== Passage provided ==

* * *

AN EAST Lothian project which promotes the physical and mental health of the over-50s has celebrated receiving official ‘accreditation’ for its dementia-friendly walks.

Ageing Well, run by East Lothian Council in partnership with NHS Lothian, has been organising walks in Dunbar for dementia sufferers during the past year in a bid to reach the benchmark set by Scotland’s walking charity Paths for All.

Parvine Jazayeri, Ageing Well coordinator, undertook the necessary training and, in turn, was able to train volunteer leaders to lead the dementia-friendly walks, which took place on Fridays prior to the Covid-19 pandemic.

She consulted with DF groups and worked closely with new partners such as Alzheimer Scotland.

A portfolio showcasing the initiative was created and sent to Paths for All, which awarded Ageing Well the accreditation for Dementia Friendly (DF) Walking, which could be rolled out across East Lothian subject to volunteer training.

Parvine, who is based at Meadowmill Sports Centre, near Tranent, said: “Over the past year, Ageing Well has been working very hard on the new project. We already run 10 health walks in East Lothian.

“To make our walks even more inclusive, we wanted to ensure everyone and anyone could access them.

“We have now been awarded our accreditation. This is such a great achievement for the Ageing Well project.”

* * *

== Source information ==
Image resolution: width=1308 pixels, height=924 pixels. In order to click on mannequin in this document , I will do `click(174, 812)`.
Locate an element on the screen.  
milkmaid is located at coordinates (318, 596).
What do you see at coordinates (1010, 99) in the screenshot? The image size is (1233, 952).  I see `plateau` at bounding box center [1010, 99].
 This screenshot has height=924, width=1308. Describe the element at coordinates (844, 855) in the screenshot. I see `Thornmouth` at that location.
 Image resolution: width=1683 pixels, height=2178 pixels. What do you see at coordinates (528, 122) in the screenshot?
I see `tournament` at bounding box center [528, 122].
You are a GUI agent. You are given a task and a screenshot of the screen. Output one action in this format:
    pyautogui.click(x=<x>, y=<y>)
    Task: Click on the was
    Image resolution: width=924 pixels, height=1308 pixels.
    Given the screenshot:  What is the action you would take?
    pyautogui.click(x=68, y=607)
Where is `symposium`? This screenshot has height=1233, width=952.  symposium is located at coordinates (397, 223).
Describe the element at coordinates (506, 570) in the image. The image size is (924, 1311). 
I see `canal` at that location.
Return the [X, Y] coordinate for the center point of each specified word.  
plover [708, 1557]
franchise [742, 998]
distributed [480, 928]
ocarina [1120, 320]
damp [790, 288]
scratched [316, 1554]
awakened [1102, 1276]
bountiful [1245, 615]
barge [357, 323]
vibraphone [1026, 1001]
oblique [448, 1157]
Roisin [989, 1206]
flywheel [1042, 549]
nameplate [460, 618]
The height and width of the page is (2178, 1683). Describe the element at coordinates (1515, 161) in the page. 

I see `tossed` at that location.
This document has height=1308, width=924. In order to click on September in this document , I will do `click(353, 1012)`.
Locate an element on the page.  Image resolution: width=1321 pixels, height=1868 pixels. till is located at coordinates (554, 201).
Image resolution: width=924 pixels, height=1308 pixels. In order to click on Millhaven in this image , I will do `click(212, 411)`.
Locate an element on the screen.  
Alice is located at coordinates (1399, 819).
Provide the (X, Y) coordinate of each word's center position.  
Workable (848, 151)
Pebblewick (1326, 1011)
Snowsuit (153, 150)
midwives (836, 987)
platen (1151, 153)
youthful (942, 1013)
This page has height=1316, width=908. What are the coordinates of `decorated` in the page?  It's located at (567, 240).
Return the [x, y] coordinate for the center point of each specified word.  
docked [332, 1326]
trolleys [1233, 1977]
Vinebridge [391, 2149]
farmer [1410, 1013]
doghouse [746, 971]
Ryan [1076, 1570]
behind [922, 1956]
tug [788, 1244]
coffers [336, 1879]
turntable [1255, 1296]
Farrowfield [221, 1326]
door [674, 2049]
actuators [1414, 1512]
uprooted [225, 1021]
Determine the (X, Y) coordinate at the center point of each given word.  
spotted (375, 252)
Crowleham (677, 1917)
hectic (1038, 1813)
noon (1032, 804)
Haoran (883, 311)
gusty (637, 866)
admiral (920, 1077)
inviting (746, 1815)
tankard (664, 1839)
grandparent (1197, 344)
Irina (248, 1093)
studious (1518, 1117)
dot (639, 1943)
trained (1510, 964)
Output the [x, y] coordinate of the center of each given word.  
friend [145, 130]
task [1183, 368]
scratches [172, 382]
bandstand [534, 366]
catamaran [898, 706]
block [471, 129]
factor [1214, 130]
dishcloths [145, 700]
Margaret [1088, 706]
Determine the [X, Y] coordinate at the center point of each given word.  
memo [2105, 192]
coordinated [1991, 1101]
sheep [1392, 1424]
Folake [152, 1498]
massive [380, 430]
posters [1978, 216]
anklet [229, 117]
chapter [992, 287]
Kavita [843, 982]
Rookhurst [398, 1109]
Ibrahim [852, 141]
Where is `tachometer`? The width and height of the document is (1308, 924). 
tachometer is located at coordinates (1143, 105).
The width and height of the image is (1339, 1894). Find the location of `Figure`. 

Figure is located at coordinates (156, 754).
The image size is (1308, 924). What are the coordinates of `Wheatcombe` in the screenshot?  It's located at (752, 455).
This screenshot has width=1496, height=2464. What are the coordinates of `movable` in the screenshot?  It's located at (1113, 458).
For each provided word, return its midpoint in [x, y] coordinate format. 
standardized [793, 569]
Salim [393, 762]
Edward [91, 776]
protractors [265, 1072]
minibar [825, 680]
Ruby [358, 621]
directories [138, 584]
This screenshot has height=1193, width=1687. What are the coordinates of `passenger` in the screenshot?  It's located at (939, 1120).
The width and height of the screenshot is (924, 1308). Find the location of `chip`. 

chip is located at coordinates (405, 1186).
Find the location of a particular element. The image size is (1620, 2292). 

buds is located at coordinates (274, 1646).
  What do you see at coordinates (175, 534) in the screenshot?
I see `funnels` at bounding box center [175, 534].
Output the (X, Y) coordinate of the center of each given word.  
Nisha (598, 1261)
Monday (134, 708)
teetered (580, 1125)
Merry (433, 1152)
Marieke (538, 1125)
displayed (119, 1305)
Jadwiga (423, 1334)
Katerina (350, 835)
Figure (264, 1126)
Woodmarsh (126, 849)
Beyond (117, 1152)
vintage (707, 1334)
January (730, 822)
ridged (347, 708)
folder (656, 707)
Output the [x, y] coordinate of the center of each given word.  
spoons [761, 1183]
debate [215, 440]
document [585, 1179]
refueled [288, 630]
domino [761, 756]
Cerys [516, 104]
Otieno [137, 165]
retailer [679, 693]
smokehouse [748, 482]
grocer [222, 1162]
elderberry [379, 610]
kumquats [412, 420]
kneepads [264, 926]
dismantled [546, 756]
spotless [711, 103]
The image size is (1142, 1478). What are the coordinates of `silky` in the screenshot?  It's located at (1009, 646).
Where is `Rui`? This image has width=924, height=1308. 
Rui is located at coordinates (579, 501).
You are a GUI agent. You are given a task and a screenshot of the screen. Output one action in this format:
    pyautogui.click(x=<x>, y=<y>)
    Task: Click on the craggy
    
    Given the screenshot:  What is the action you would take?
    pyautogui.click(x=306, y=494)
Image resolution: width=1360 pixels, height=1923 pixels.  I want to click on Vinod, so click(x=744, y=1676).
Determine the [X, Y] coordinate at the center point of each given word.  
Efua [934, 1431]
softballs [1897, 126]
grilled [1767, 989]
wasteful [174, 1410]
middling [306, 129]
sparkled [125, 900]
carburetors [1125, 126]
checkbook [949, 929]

* * *

== Your task ==
Continue the news article about the Ageing Well project's dementia-friendly walks in East Lothian from where it stops, ignoring the material that follows it.

== Result below ==
She added: “The accreditation is a way of recognising the work of the Walking for Health projects that have made changes to support people, who are living well in the community with dementia, to engage in walking. The DF project team at Paths For All gave guidance and support to me throughout the year. The walks can now be classed as DF and will be continuing once this crisis has passed.

“I just want to say a massive thank you to everyone who has supported this project, especially the walk leaders. We could not have done this without them.

“It has been a busy year but the hard work has paid off.

“Although our health walks may not be operating at the moment, I hope people are able to find some time to enjoy a walk close to home.”

Parvine said it was also hoped to introduce health walks for East Lothian residents with cancer as part of the Macmillan Move More Scotland programme after the Covid-19 crisis.

She has also been working in partnership with CHANGES, a Musselburgh-based community health project, as the two organisations run similar walking programmes.

They are hoping to launch dementia-friendly buddy walks across the county in the future. These would offer people who don’t like the thought of walking in a big group another option.